YOUR TASK
Rewrite all the records below as a numbered list, omitting any blank lines.

--- Start RECORDS FOR THE EXERCISE ---

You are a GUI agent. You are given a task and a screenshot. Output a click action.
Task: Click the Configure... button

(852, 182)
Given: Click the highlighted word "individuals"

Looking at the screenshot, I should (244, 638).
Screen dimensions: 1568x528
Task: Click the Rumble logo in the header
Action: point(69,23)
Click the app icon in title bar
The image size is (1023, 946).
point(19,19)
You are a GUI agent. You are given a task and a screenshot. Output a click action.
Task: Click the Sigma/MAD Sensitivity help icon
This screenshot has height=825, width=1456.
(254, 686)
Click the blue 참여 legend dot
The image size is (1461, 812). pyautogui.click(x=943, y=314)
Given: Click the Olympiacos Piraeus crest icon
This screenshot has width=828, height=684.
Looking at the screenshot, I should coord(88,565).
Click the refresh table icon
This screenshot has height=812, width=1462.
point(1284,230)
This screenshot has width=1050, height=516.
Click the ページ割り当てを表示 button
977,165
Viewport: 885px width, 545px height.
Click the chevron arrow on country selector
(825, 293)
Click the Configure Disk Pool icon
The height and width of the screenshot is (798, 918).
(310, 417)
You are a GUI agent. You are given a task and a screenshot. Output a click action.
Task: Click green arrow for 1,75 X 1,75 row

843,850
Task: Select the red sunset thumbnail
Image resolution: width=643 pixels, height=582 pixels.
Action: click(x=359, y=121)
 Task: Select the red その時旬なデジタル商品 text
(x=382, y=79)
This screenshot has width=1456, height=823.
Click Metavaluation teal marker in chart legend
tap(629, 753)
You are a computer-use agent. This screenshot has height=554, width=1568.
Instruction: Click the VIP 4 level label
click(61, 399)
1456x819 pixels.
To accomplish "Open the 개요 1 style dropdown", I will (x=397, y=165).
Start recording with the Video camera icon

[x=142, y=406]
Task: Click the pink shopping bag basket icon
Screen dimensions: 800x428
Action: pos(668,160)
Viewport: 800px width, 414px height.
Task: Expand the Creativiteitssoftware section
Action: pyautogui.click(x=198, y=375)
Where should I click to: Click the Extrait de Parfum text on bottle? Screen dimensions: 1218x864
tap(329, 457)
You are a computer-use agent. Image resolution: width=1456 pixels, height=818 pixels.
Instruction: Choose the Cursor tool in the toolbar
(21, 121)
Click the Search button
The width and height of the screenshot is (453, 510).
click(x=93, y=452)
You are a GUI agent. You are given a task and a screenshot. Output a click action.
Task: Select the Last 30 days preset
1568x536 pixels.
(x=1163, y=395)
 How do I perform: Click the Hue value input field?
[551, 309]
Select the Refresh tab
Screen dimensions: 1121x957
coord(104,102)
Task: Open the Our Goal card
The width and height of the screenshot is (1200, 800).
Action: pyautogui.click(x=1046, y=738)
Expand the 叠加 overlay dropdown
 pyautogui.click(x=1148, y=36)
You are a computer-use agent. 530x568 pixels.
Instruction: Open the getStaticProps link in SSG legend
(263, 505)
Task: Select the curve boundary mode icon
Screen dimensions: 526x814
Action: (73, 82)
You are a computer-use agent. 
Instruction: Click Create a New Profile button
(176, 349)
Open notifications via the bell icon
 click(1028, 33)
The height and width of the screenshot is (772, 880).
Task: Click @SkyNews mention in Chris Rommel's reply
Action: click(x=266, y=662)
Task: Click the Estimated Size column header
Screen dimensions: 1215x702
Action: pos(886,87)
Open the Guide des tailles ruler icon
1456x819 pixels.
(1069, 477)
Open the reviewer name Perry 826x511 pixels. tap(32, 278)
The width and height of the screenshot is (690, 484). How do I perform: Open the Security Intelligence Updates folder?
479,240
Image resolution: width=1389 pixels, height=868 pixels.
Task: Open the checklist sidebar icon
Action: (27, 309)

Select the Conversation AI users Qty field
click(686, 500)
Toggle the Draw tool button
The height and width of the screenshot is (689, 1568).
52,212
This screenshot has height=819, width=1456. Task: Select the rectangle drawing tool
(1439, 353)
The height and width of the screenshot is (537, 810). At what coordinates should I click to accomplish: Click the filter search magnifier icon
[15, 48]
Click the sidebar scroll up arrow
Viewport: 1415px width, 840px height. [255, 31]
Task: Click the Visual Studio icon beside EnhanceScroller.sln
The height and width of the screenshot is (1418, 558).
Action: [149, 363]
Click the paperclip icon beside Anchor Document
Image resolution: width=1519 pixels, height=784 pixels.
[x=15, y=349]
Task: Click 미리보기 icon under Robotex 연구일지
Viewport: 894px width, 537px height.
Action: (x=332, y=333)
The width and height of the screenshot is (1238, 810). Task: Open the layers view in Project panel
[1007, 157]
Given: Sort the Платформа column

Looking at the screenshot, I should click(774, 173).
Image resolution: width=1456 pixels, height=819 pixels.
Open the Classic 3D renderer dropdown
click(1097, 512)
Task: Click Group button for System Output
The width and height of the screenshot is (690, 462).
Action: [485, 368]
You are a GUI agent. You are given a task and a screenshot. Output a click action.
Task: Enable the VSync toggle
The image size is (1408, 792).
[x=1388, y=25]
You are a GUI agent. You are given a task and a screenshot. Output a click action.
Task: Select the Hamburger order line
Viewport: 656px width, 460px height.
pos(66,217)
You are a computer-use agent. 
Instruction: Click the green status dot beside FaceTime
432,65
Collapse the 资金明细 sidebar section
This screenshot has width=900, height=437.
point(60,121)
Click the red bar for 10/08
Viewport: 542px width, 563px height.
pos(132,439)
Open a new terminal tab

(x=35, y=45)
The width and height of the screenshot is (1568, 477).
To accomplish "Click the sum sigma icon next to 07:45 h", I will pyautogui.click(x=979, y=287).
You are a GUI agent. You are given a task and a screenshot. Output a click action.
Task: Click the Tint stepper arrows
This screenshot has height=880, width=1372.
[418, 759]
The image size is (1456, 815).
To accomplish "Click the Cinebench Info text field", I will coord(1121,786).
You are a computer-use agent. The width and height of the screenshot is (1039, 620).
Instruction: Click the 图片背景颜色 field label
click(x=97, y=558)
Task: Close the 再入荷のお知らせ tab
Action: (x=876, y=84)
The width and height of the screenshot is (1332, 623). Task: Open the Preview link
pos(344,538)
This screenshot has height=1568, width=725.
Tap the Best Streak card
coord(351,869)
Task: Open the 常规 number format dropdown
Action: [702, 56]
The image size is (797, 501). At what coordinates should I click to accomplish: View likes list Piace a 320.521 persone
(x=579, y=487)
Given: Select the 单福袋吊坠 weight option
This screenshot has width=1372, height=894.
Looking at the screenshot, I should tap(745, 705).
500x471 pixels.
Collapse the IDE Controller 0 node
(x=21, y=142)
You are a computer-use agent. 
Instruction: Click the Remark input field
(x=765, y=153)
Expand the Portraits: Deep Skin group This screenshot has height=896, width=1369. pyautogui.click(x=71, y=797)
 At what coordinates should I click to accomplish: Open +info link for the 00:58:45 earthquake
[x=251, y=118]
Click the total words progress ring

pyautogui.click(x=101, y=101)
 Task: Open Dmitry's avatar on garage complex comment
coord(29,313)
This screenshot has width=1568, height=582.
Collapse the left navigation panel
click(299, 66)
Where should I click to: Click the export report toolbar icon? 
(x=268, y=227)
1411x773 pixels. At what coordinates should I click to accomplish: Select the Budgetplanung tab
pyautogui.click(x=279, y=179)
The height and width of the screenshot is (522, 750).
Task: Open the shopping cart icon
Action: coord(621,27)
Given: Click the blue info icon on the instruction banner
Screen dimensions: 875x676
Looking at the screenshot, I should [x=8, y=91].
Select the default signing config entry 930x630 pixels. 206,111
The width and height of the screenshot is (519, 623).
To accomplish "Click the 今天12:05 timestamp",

--- End RECORDS FOR THE EXERCISE ---

WRITTEN ANSWER
1. You are a GUI agent. You are given a task and a screenshot. Output a click action.
2. Task: Click the Configure... button
3. (852, 182)
4. Given: Click the highlighted word "individuals"
5. Looking at the screenshot, I should (244, 638).
6. Screen dimensions: 1568x528
7. Task: Click the Rumble logo in the header
8. Action: point(69,23)
9. Click the app icon in title bar
10. The image size is (1023, 946).
11. point(19,19)
12. You are a GUI agent. You are given a task and a screenshot. Output a click action.
13. Task: Click the Sigma/MAD Sensitivity help icon
14. This screenshot has height=825, width=1456.
15. (254, 686)
16. Click the blue 참여 legend dot
17. The image size is (1461, 812). pyautogui.click(x=943, y=314)
18. Given: Click the Olympiacos Piraeus crest icon
19. This screenshot has width=828, height=684.
20. Looking at the screenshot, I should coord(88,565).
21. Click the refresh table icon
22. This screenshot has height=812, width=1462.
23. point(1284,230)
24. This screenshot has width=1050, height=516.
25. Click the ページ割り当てを表示 button
26. 977,165
27. Viewport: 885px width, 545px height.
28. Click the chevron arrow on country selector
29. (825, 293)
30. Click the Configure Disk Pool icon
31. The height and width of the screenshot is (798, 918).
32. (310, 417)
33. You are a GUI agent. You are given a task and a screenshot. Output a click action.
34. Task: Click green arrow for 1,75 X 1,75 row
35. 843,850
36. Task: Select the red sunset thumbnail
37. Image resolution: width=643 pixels, height=582 pixels.
38. Action: click(x=359, y=121)
39.  Task: Select the red その時旬なデジタル商品 text
40. (x=382, y=79)
41. This screenshot has width=1456, height=823.
42. Click Metavaluation teal marker in chart legend
43. tap(629, 753)
44. You are a computer-use agent. This screenshot has height=554, width=1568.
45. Instruction: Click the VIP 4 level label
46. click(61, 399)
47. 1456x819 pixels.
48. To accomplish "Open the 개요 1 style dropdown", I will (x=397, y=165).
49. Start recording with the Video camera icon
50. [x=142, y=406]
51. Task: Click the pink shopping bag basket icon
52. Screen dimensions: 800x428
53. Action: pos(668,160)
54. Viewport: 800px width, 414px height.
55. Task: Expand the Creativiteitssoftware section
56. Action: pyautogui.click(x=198, y=375)
57. Where should I click to: Click the Extrait de Parfum text on bottle? Screen dimensions: 1218x864
58. tap(329, 457)
59. You are a computer-use agent. Image resolution: width=1456 pixels, height=818 pixels.
60. Instruction: Choose the Cursor tool in the toolbar
61. (21, 121)
62. Click the Search button
63. The width and height of the screenshot is (453, 510).
64. click(x=93, y=452)
65. You are a GUI agent. You are given a task and a screenshot. Output a click action.
66. Task: Select the Last 30 days preset
67. 1568x536 pixels.
68. (x=1163, y=395)
69.  How do I perform: Click the Hue value input field?
70. [551, 309]
71. Select the Refresh tab
72. Screen dimensions: 1121x957
73. coord(104,102)
74. Task: Open the Our Goal card
75. The width and height of the screenshot is (1200, 800).
76. Action: pyautogui.click(x=1046, y=738)
77. Expand the 叠加 overlay dropdown
78.  pyautogui.click(x=1148, y=36)
79. You are a computer-use agent. 530x568 pixels.
80. Instruction: Open the getStaticProps link in SSG legend
81. (263, 505)
82. Task: Select the curve boundary mode icon
83. Screen dimensions: 526x814
84. Action: (73, 82)
85. You are a computer-use agent. 
86. Instruction: Click Create a New Profile button
87. (176, 349)
88. Open notifications via the bell icon
89.  click(1028, 33)
90. The height and width of the screenshot is (772, 880).
91. Task: Click @SkyNews mention in Chris Rommel's reply
92. Action: click(x=266, y=662)
93. Task: Click the Estimated Size column header
94. Screen dimensions: 1215x702
95. Action: pos(886,87)
96. Open the Guide des tailles ruler icon
97. 1456x819 pixels.
98. (1069, 477)
99. Open the reviewer name Perry 826x511 pixels. tap(32, 278)
100. The width and height of the screenshot is (690, 484). How do I perform: Open the Security Intelligence Updates folder?
101. 479,240
102. Image resolution: width=1389 pixels, height=868 pixels.
103. Task: Open the checklist sidebar icon
104. Action: (27, 309)
105. Select the Conversation AI users Qty field
106. click(686, 500)
107. Toggle the Draw tool button
108. The height and width of the screenshot is (689, 1568).
109. 52,212
110. This screenshot has height=819, width=1456. Task: Select the rectangle drawing tool
111. (1439, 353)
112. The height and width of the screenshot is (537, 810). At what coordinates should I click to accomplish: Click the filter search magnifier icon
113. [15, 48]
114. Click the sidebar scroll up arrow
115. Viewport: 1415px width, 840px height. [255, 31]
116. Task: Click the Visual Studio icon beside EnhanceScroller.sln
117. The height and width of the screenshot is (1418, 558).
118. Action: [149, 363]
119. Click the paperclip icon beside Anchor Document
120. Image resolution: width=1519 pixels, height=784 pixels.
121. [x=15, y=349]
122. Task: Click 미리보기 icon under Robotex 연구일지
123. Viewport: 894px width, 537px height.
124. Action: (x=332, y=333)
125. The width and height of the screenshot is (1238, 810). Task: Open the layers view in Project panel
126. [1007, 157]
127. Given: Sort the Платформа column
128. Looking at the screenshot, I should click(774, 173).
129. Image resolution: width=1456 pixels, height=819 pixels.
130. Open the Classic 3D renderer dropdown
131. click(1097, 512)
132. Task: Click Group button for System Output
133. The width and height of the screenshot is (690, 462).
134. Action: [485, 368]
135. You are a GUI agent. You are given a task and a screenshot. Output a click action.
136. Task: Enable the VSync toggle
137. The image size is (1408, 792).
138. [x=1388, y=25]
139. You are a GUI agent. You are given a task and a screenshot. Output a click action.
140. Task: Select the Hamburger order line
141. Viewport: 656px width, 460px height.
142. pos(66,217)
143. You are a computer-use agent. 
144. Instruction: Click the green status dot beside FaceTime
145. 432,65
146. Collapse the 资金明细 sidebar section
147. This screenshot has width=900, height=437.
148. point(60,121)
149. Click the red bar for 10/08
150. Viewport: 542px width, 563px height.
151. pos(132,439)
152. Open a new terminal tab
153. (x=35, y=45)
154. The width and height of the screenshot is (1568, 477).
155. To accomplish "Click the sum sigma icon next to 07:45 h", I will pyautogui.click(x=979, y=287).
156. You are a GUI agent. You are given a task and a screenshot. Output a click action.
157. Task: Click the Tint stepper arrows
158. This screenshot has height=880, width=1372.
159. [418, 759]
160. The image size is (1456, 815).
161. To accomplish "Click the Cinebench Info text field", I will coord(1121,786).
162. You are a computer-use agent. The width and height of the screenshot is (1039, 620).
163. Instruction: Click the 图片背景颜色 field label
164. click(x=97, y=558)
165. Task: Close the 再入荷のお知らせ tab
166. Action: (x=876, y=84)
167. The width and height of the screenshot is (1332, 623). Task: Open the Preview link
168. pos(344,538)
169. This screenshot has height=1568, width=725.
170. Tap the Best Streak card
171. coord(351,869)
172. Task: Open the 常规 number format dropdown
173. Action: [702, 56]
174. The image size is (797, 501). At what coordinates should I click to accomplish: View likes list Piace a 320.521 persone
175. (x=579, y=487)
176. Given: Select the 单福袋吊坠 weight option
177. This screenshot has width=1372, height=894.
178. Looking at the screenshot, I should tap(745, 705).
179. 500x471 pixels.
180. Collapse the IDE Controller 0 node
181. (x=21, y=142)
182. You are a computer-use agent. 
183. Instruction: Click the Remark input field
184. (x=765, y=153)
185. Expand the Portraits: Deep Skin group This screenshot has height=896, width=1369. pyautogui.click(x=71, y=797)
186.  At what coordinates should I click to accomplish: Open +info link for the 00:58:45 earthquake
187. [x=251, y=118]
188. Click the total words progress ring
189. pyautogui.click(x=101, y=101)
190.  Task: Open Dmitry's avatar on garage complex comment
191. coord(29,313)
192. This screenshot has width=1568, height=582.
193. Collapse the left navigation panel
194. click(299, 66)
195. Where should I click to: Click the export report toolbar icon? 
196. (x=268, y=227)
197. 1411x773 pixels. At what coordinates should I click to accomplish: Select the Budgetplanung tab
198. pyautogui.click(x=279, y=179)
199. The height and width of the screenshot is (522, 750).
200. Task: Open the shopping cart icon
201. Action: coord(621,27)
202. Given: Click the blue info icon on the instruction banner
203. Screen dimensions: 875x676
204. Looking at the screenshot, I should [x=8, y=91].
205. Select the default signing config entry 930x630 pixels. 206,111
206. The width and height of the screenshot is (519, 623).
207. To accomplish "Click the 今天12:05 timestamp",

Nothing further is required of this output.